▶ _Ziel_
Woran lag es laut dem Konzertbericht, dass Justus Frantz in der Harpstedter Christuskirche kein perfektes Konzert ablieferte?

Ein beinahe perfektes Konzert
Harpstedt – (Kreiszeitung 30.11.2021 - Rinne) Mit Justus Frantz hat am Sonntagabend einer der wohl prominentesten Pianisten Deutschlands in der Harpstedter Christuskirche gastiert. Dass er kein perfektes, wohl aber ein beinahe perfektes Konzert ablieferte, lag am Steinway-Flügel im Gotteshaus. Der Starpianist haderte ein ums andere Mal mit dem Instrument, das, wie er bemerkte, „die besten Tage wohl hinter sich hat“.
Als Künstler mit weit mehr als 50 Jahren Bühnenerfahrung weiß Frantz natürlich nur zu gut, dass ein Veranstalter wie die Konzerte-AG der evangelisch-lutherischen Christusgemeinde Harpstedt nicht 100 .000 Euro in einen Konzertflügel investieren kann. Er stellte sein Programm auf das nicht perfekte Arbeitsgerät um und nahm die Sache mit viel Humor.

▶ _Gespeicherte Daten_
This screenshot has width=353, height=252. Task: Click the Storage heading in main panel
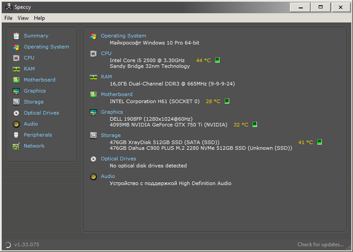coord(111,135)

▶ _Ergebnis_
Am Steinway-Flügel im Gotteshaus.